Upload project files to your server.
Create virtual environment for the project.
Run within your newly created venv command:
pip install -r requirements.txt
Create PostgreSQL database and corresponding user. Configure /top_news/settings.py DATABASES section with appropriate information.
Ensure that folder /logs have required rights (write) for system logging.

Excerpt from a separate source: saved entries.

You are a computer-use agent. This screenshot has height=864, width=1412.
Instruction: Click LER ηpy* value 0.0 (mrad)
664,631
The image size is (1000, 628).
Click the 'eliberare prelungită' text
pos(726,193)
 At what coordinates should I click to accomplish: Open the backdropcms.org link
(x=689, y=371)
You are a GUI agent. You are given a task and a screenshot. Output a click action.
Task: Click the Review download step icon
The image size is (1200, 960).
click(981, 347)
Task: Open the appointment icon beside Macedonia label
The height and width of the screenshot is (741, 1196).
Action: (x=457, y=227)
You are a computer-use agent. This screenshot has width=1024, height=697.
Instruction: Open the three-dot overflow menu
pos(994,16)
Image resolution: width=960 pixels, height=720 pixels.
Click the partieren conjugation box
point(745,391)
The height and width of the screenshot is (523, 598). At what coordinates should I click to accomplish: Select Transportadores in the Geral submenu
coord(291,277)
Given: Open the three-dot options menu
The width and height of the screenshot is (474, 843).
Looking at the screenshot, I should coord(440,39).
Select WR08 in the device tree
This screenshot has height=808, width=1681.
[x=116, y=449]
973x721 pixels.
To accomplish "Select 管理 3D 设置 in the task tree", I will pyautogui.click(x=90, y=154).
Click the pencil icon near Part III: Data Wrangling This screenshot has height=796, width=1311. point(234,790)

All available APIs described within Postman collection, you can find the link below. Also, you can open collection using your desktop client and use basic auto tests for every API request to figure out if everything works fine. https://documenter.getpostman.com/view/2849238/TVKEVGMV
To run parsing process in schedule use crontab on your server. You will need the command below for your cron task:
python manager.py run
This cron task will run parser every day in 1:00 AM:
0 1 * * * python manager.py run
Use built in admin panel to manage information. You can get access to it using URL: http://127.0.0.1:8000/admin/
Example of managing user sources: https://yadi.sk/i/ejJIfbxavbRweg
Managing articles: https://yadi.sk/i/W1rDuFFq_9OMAQ
This is a list of functions that have to be implemented into project in near future. Have no time ATM for their implementation.
-
Find out how to use multithreading with Selenium Driver (saving session data)
-
Use Celery instead of CRON task command.
-
Add functionality to parser, that removes missing articles from feed. If there is no article in the source feed, we need to exclude user link (foreign key) to this article in our DB, to prevent sending it to him.
-
Don't store parsed sources articles in list, just parse one article and perform DB operation and so on. To ensure that there will be no problems with memory overloads in the future.